Travail demandé → D'après le texte ci-dessous sur Mémoires, de quels pays le cinéaste montre-t-il que des germes existent aussi chez nous ?

Page →
Mémoires

Mémoires

« Mais dans le cas précis de Mémoires, l’articulation entre art et politique est immédiate, et insupportable. Nous sommes au coeur du présent. Et le propos est immédiatement politique. Le cinéaste nous montre ce que l’on cache : que la violence politique est présente aussi chez nous, où existent aussi des germes de Chili et de Pologne. Il nous donne un avertissement de même nature que celui des tortionnaires grecs de qui disaient : « Il y a partout en Europe des jeunes colonels inconnus comme nous l’étions avant 1967 ». Et le scandale de cette violence ne peut pas être plus grand que quand elle frappe dans une nature doucement brumeuse, dont le cinéaste sait excellemment restituer la vie intérieure tendue et feutrée à la fois.

Données fournies →

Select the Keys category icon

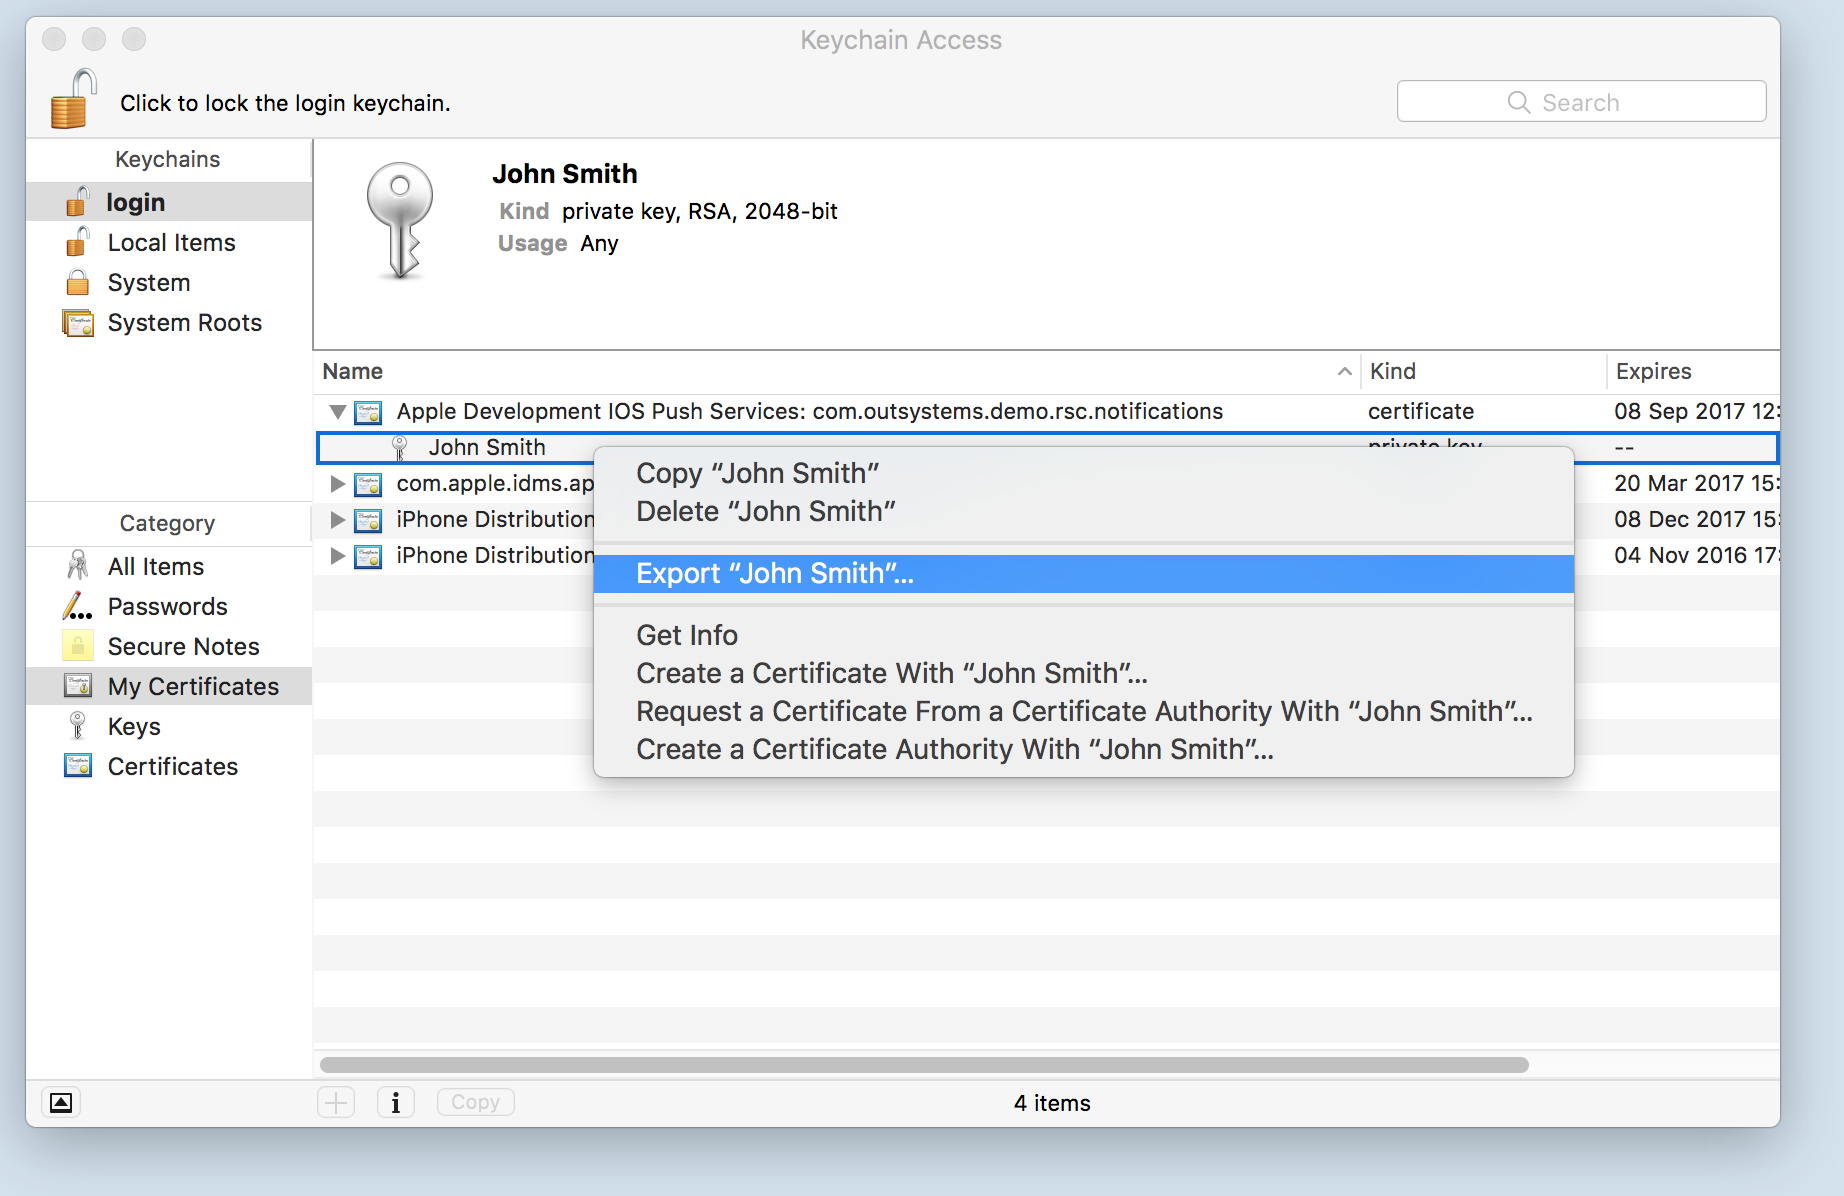click(76, 726)
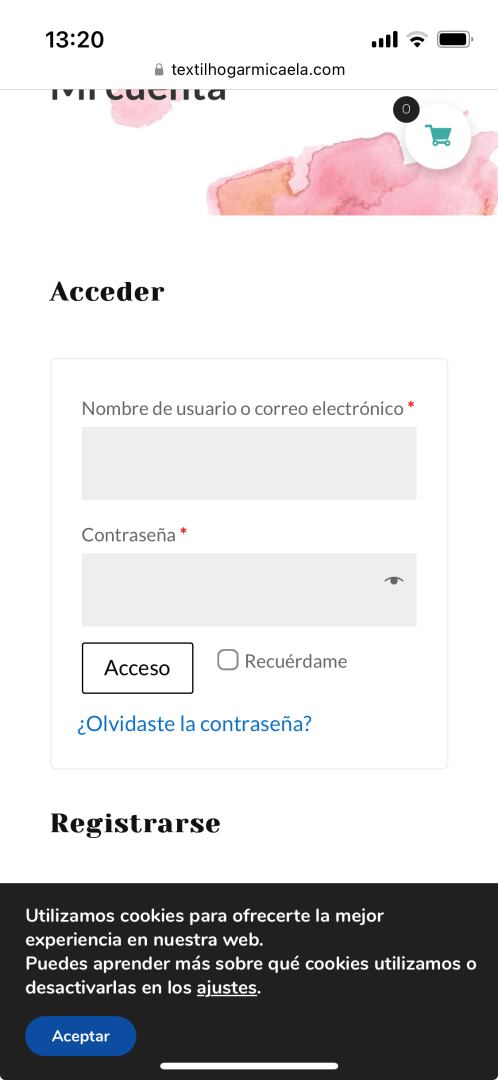Select the Acceder section heading
The width and height of the screenshot is (498, 1080).
107,292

Résultat obtenu → Du Chili et de la Pologne.